Fig. 1: Mutational landscape of immune checkpoint blockade (ICB) resistant melanoma.

A Tumor mutational burden (TMB) calculated as total number of somatic mutations in n = 20 anti-CTLA4 resistant (CTLA4res) or n = 17 anti-PD1 resistant tumors (PD1res) as compared to n = 68 ICB naïve distant metastases from the Cancer Genome Atlas (TCGA) n = 68. Boxplot is displayed with the center-line as median, the box limits as lower and upper quartiles, and with whiskers covering the most extreme values within 1.5 x Interquartile-Range. B Genetic aberrations of selected genes in CTLA4res (n = 17) and PD1res (17) resistant melanomas, combining mutation-, copy number- and HLA Loss-of-Heterozygosity (LOH) levels. The majority of PD1res melanomas had previously relapsed on CTLA4 blockade. Tumor mutational burden and mutational signatures are indicated on top. Frequencies of activating events for potential oncogenes and loss-of-function events for potential tumor suppressor genes are depicted on the right for ICB resistant tumors excluding mucosal samples, and for the ICB naïve TCGA control cohort, respectively, and significant differences are indicated by * (BRAF P = 3 × 10⁻⁴ and NF1 P = 0.008, Fisher test).
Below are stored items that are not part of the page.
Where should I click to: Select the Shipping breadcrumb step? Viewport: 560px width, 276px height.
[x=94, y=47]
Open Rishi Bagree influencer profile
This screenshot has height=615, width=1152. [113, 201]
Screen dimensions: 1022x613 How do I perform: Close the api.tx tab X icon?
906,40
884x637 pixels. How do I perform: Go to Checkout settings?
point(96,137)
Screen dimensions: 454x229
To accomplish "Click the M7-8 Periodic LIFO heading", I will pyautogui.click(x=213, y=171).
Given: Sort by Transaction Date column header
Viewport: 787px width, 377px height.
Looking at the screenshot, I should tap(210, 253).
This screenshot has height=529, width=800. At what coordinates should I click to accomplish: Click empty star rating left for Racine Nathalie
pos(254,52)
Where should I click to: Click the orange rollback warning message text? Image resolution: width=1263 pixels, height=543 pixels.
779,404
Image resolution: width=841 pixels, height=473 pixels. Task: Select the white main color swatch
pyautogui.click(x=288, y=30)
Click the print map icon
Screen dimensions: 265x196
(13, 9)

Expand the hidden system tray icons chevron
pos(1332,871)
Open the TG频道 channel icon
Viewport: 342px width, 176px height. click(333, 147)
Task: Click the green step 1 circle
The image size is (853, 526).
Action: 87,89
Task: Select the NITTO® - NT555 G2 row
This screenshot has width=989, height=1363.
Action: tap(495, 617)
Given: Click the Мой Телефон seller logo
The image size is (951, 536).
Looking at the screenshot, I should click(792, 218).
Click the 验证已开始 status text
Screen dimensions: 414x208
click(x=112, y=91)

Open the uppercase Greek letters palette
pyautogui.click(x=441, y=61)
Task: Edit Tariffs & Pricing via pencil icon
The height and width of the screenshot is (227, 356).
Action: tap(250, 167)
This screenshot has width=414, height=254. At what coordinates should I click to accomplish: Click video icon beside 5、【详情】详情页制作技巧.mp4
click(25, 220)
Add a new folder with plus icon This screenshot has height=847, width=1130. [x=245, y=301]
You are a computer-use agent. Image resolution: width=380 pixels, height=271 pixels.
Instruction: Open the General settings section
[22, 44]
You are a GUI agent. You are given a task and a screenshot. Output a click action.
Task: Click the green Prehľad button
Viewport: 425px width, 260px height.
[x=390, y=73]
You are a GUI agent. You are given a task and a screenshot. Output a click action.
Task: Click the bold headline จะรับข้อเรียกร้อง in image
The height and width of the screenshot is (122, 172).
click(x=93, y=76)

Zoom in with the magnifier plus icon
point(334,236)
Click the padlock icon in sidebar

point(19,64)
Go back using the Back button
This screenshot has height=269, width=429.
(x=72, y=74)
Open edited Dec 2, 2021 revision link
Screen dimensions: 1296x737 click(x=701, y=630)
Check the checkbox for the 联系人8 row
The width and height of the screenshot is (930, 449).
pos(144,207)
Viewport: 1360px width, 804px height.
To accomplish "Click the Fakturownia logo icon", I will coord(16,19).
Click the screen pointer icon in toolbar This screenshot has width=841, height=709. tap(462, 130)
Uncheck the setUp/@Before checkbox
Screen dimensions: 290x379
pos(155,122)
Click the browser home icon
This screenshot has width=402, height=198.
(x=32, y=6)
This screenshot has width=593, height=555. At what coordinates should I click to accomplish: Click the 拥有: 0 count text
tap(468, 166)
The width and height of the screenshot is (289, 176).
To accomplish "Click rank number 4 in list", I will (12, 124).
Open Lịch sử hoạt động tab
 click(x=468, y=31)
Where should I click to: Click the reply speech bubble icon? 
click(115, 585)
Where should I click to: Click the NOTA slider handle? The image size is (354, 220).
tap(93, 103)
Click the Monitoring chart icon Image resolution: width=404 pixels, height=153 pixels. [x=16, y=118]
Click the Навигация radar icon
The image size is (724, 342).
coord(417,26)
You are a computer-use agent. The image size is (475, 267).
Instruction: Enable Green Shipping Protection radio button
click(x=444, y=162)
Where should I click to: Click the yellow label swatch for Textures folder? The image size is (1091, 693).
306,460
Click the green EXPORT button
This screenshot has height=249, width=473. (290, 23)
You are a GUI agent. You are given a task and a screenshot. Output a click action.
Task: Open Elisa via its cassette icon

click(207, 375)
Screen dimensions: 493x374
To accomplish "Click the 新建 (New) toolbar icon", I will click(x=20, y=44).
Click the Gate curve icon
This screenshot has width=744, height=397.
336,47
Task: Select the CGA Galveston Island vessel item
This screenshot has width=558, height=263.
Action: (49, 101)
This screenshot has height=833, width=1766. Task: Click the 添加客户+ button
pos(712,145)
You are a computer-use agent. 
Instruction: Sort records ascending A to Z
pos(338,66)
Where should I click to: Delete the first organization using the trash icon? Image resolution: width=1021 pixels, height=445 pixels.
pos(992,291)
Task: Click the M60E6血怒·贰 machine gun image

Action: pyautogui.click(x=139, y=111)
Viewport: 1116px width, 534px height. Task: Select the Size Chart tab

All test were two-sides. Three mucosal melanomas are displayed in heatmap but excluded from statistical analyses. C Genetic alterations of genes in the interferon gamma and MHC-I pathways between CTLA4res (n = 17) and PD1res (n = 17). The frequency of combined events is noted for each gene. Annotation and event legends as in B. D Frequency plot of immune regulatory pathways in CTLA4res (n = 17) and PD1res (n = 17) melanomas, considering only loss-of-function events. Amp Amplification. Del Deletion. Source data and exact p-values are provided as a Source Data file.